■ **Task to carry out**: The lines of the records that include "height" should all be copied.

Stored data
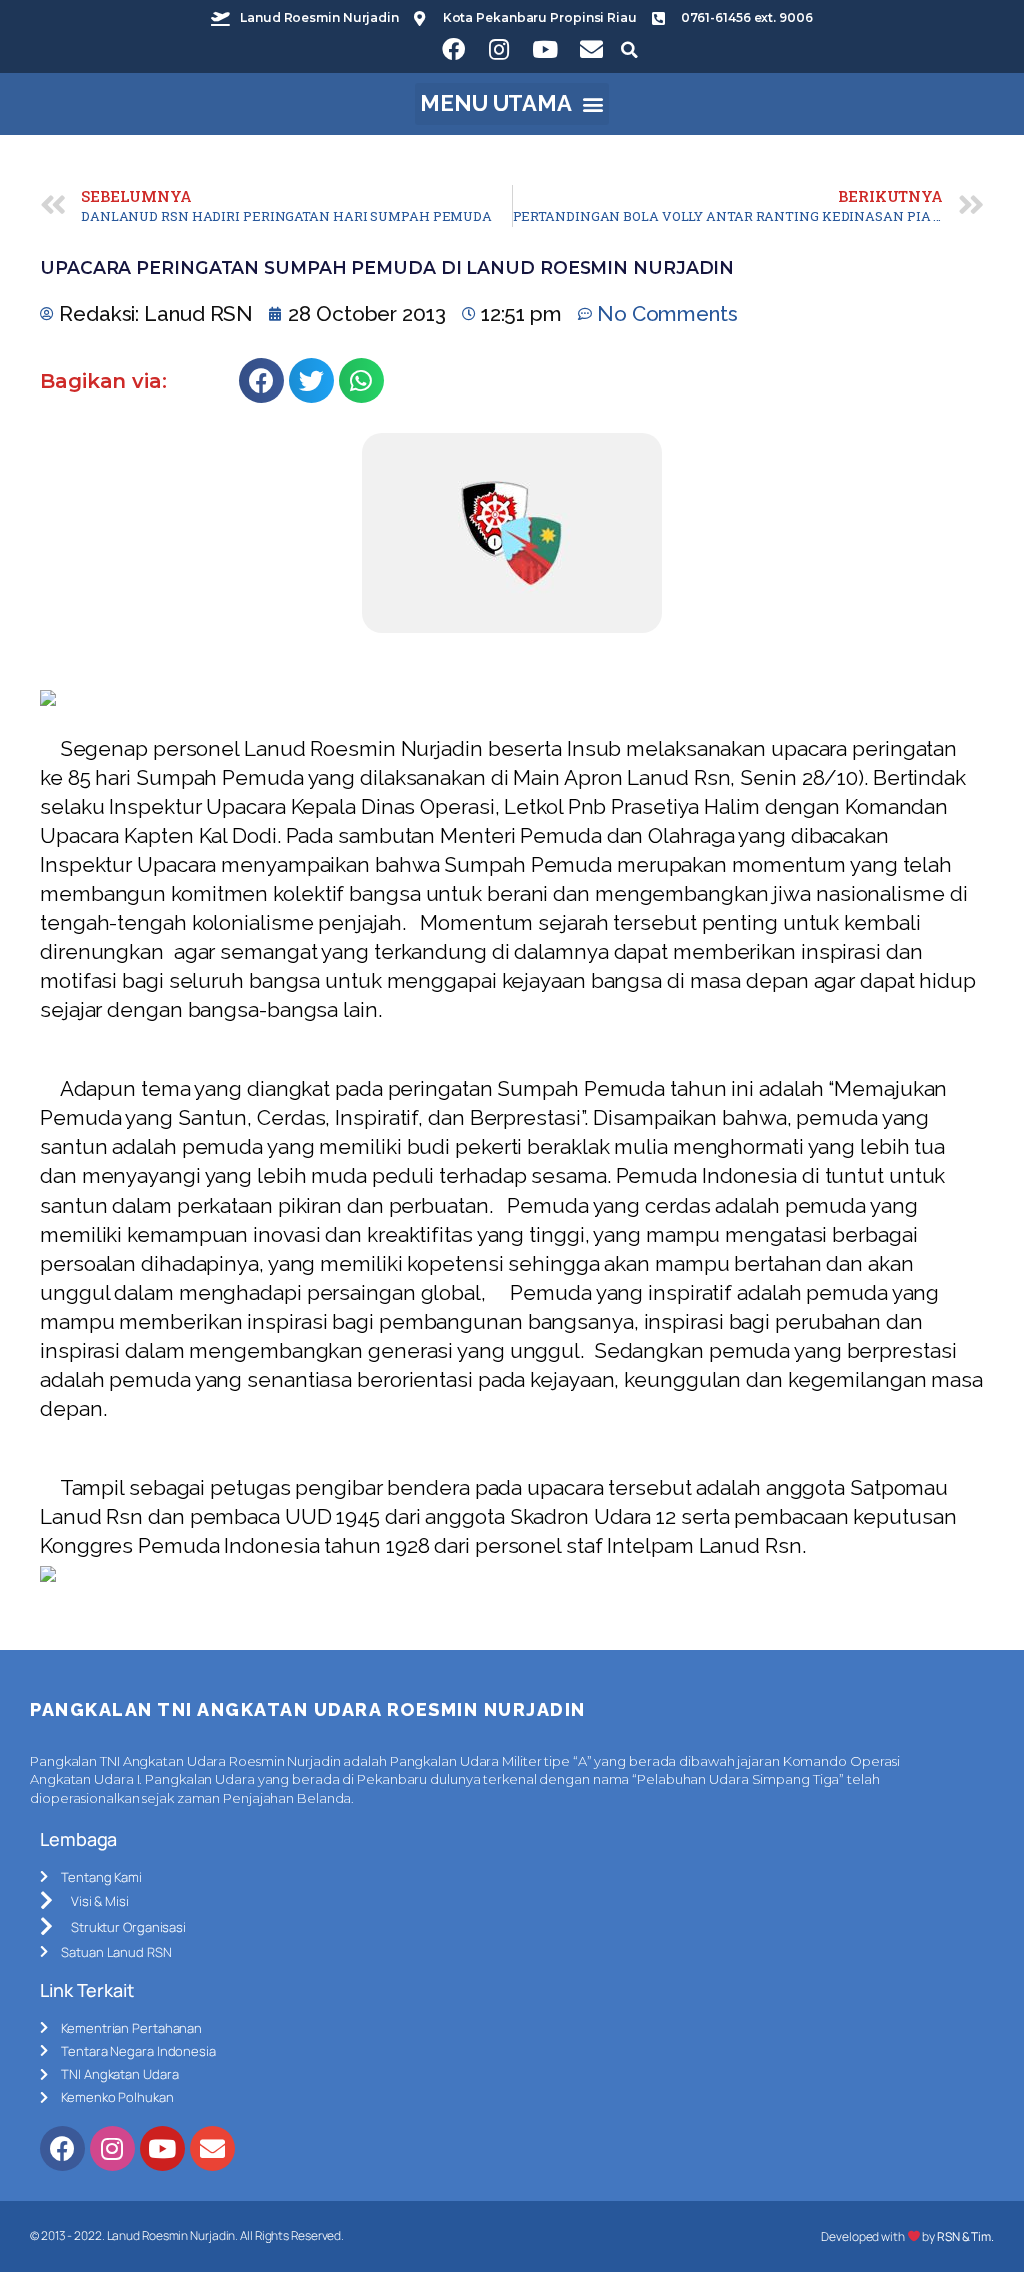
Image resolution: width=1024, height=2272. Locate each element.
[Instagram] (499, 50)
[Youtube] (545, 50)
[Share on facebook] (261, 380)
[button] (512, 104)
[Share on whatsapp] (361, 380)
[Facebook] (453, 50)
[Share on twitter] (311, 380)
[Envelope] (591, 50)
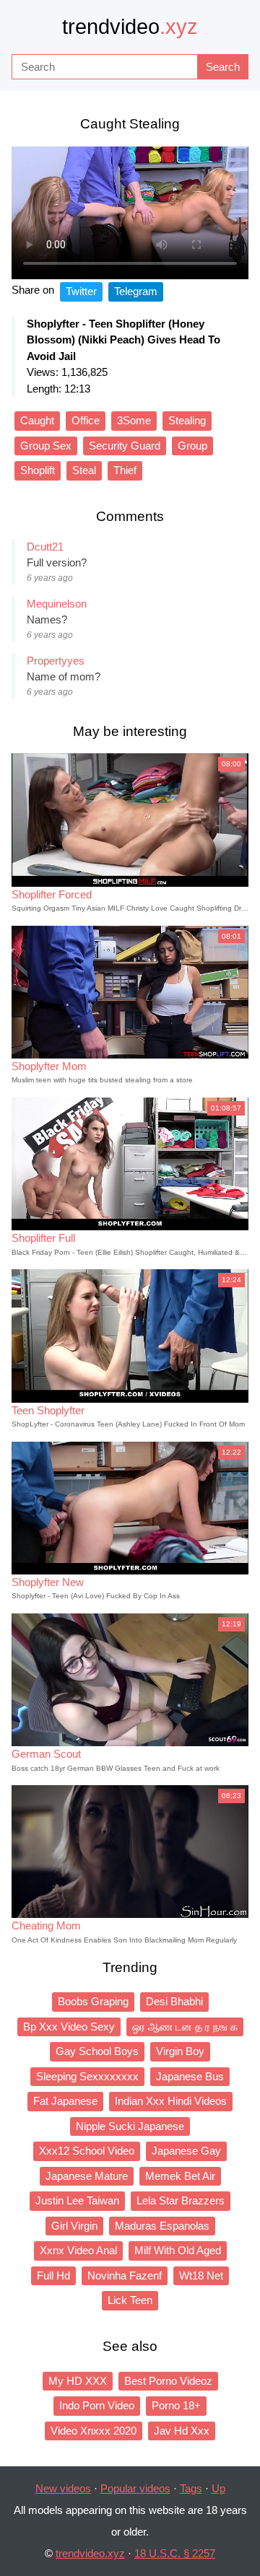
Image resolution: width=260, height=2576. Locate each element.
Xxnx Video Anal (78, 2250)
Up (218, 2488)
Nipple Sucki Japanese (130, 2126)
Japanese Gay (186, 2151)
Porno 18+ (176, 2405)
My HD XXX (77, 2381)
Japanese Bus (190, 2076)
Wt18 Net (201, 2275)
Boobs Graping (93, 2001)
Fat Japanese (65, 2101)
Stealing (187, 420)
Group (192, 445)
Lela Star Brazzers (180, 2200)
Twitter (81, 291)
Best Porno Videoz (168, 2381)
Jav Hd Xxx (181, 2430)
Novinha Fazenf (124, 2275)
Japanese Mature (87, 2176)
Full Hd (53, 2275)
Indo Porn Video (96, 2405)
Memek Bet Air (180, 2176)
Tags (191, 2488)
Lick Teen (130, 2300)
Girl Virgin (74, 2226)
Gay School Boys (97, 2051)
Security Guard (124, 445)
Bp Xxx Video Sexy (69, 2026)
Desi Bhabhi (174, 2001)
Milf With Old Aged (177, 2250)
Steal (84, 470)
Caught (37, 420)
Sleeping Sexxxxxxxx (87, 2076)
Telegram (135, 291)
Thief (124, 470)
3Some (134, 420)
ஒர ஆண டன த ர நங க (185, 2026)
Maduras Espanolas (162, 2226)
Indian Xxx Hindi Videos (171, 2101)
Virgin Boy (180, 2051)
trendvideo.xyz (90, 2553)
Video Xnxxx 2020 (93, 2430)
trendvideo (130, 26)
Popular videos (135, 2488)
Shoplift (37, 470)
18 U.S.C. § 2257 (174, 2553)
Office (86, 420)
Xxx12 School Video (86, 2151)
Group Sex (46, 445)
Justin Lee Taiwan (77, 2200)
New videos (63, 2488)
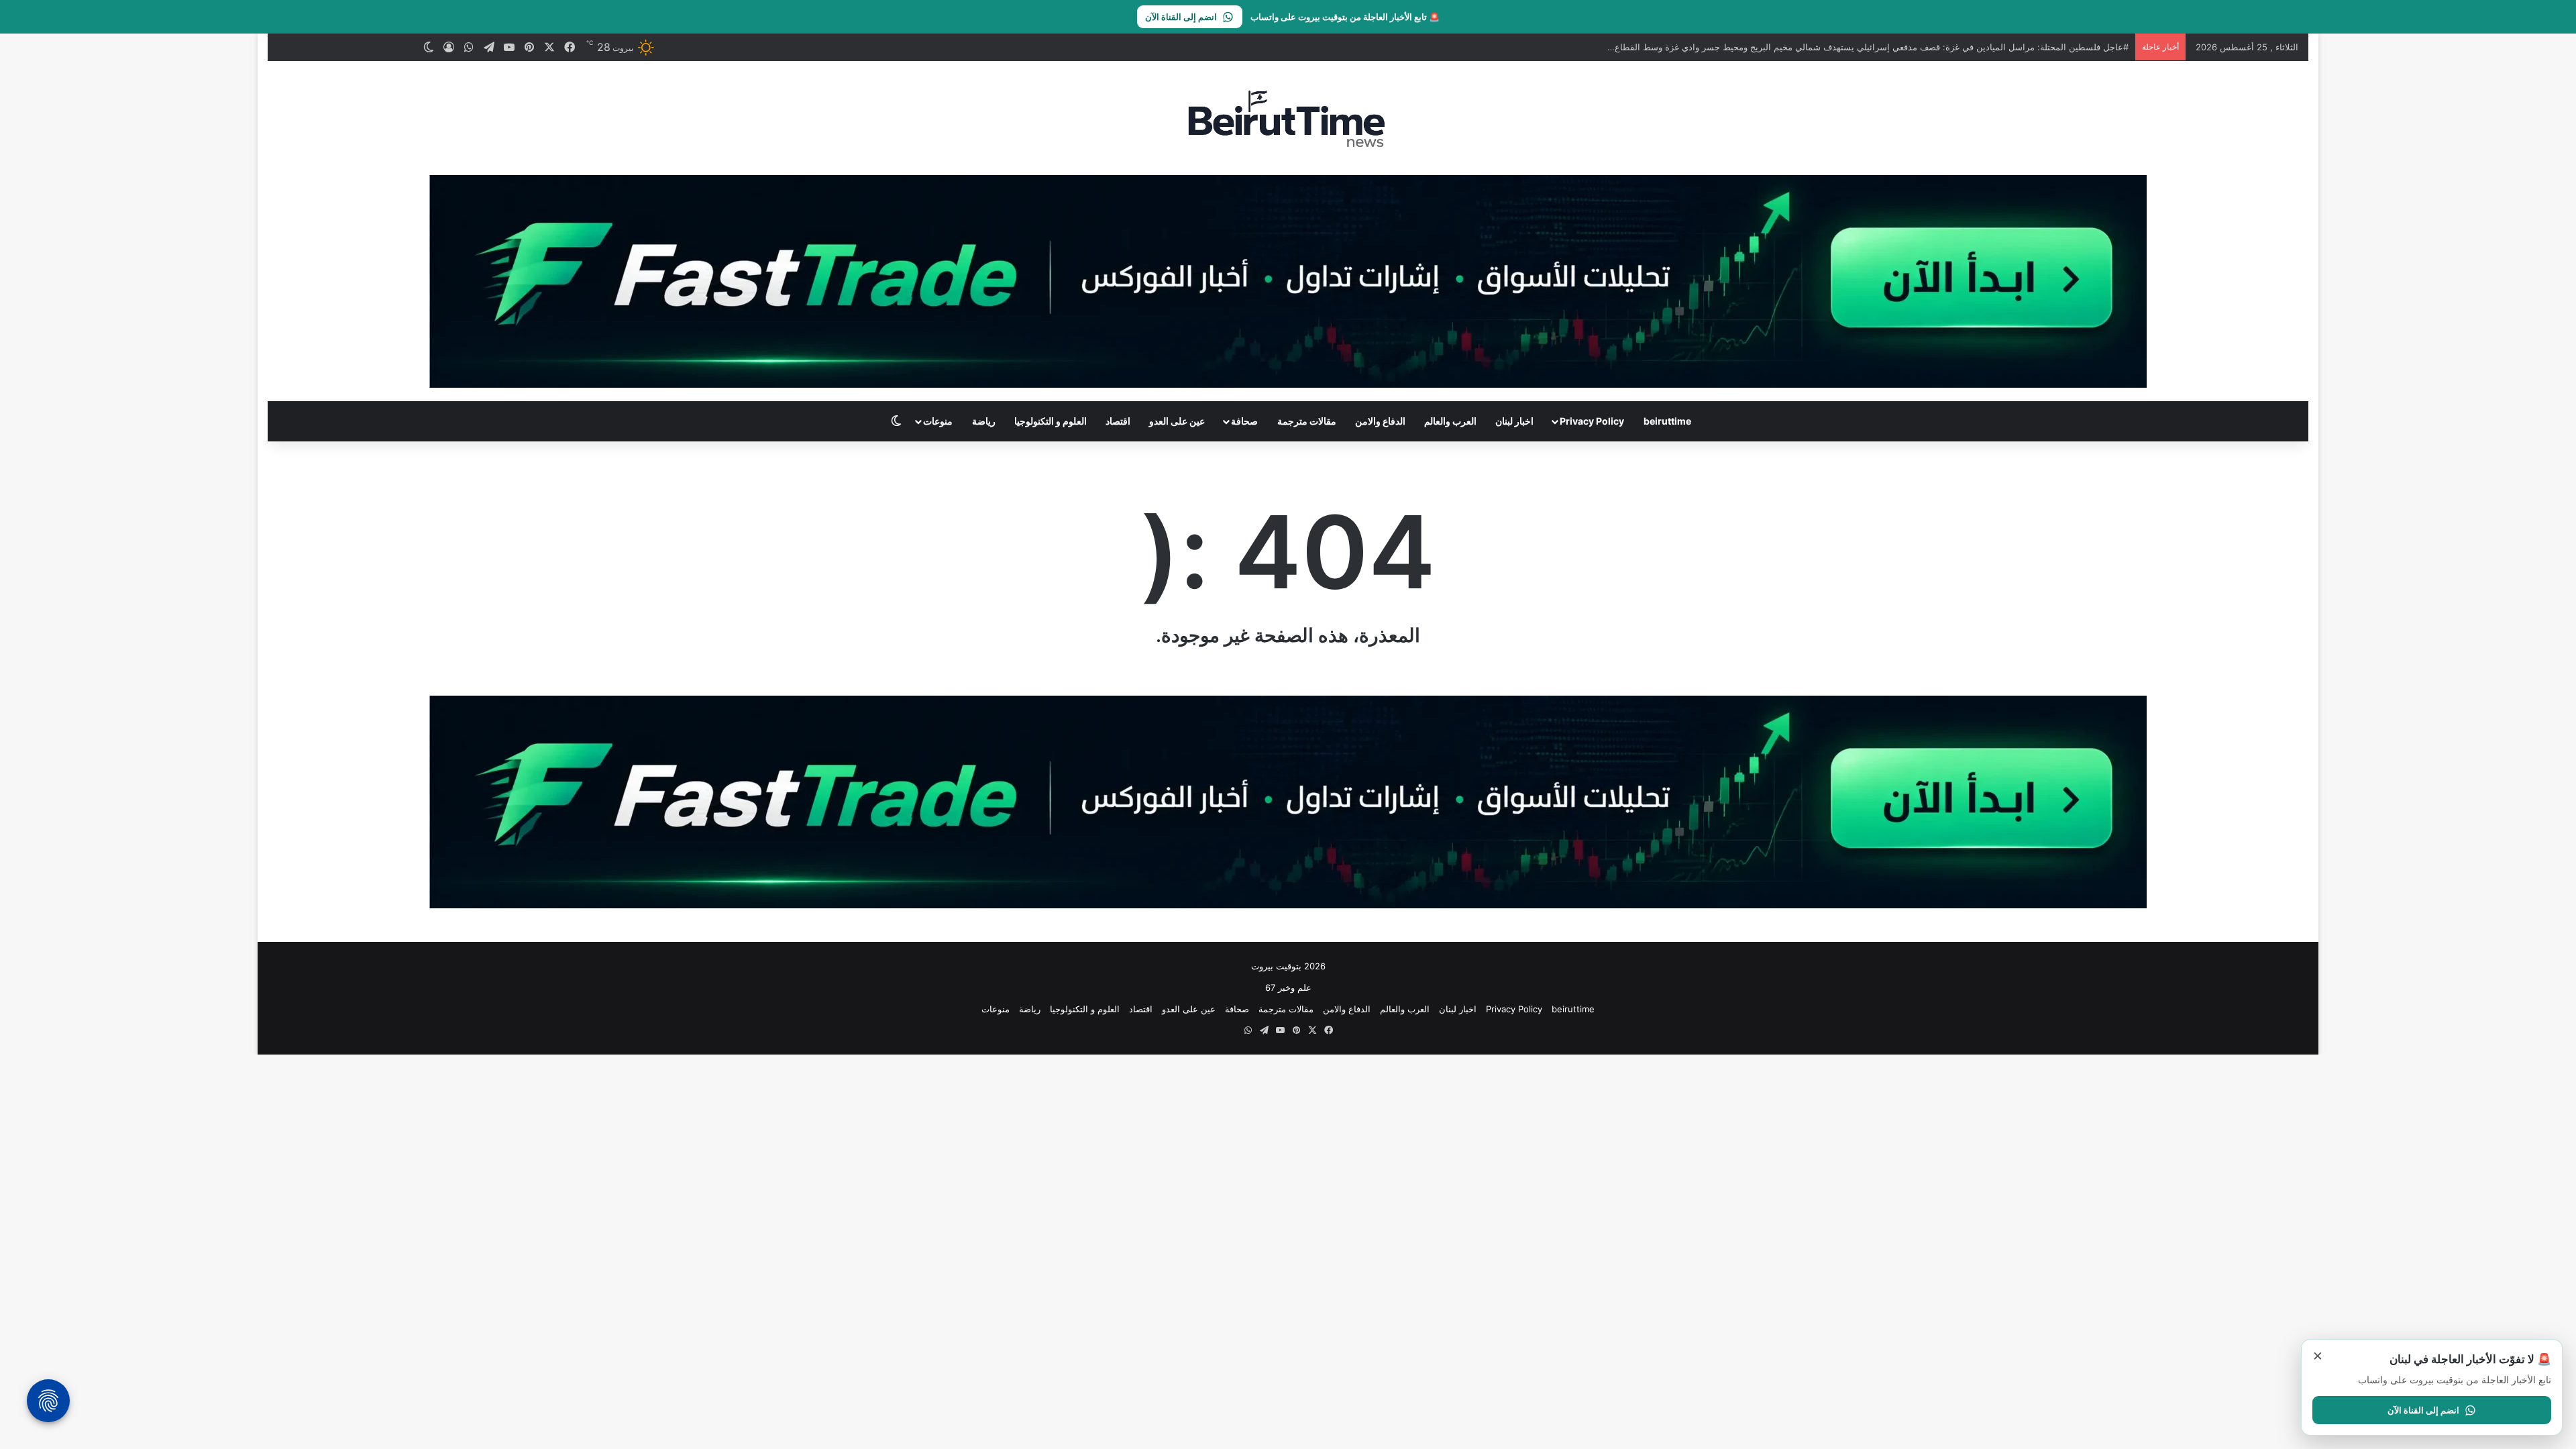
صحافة (1244, 421)
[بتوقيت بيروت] (1287, 118)
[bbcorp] (1288, 280)
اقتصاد (1118, 421)
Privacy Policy (1592, 421)
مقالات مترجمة (1306, 421)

■ **Answer to the problem**:
Image resolution: width=1024, height=2272. Locate each element.
Image resolution: width=260, height=2576. Locate each element.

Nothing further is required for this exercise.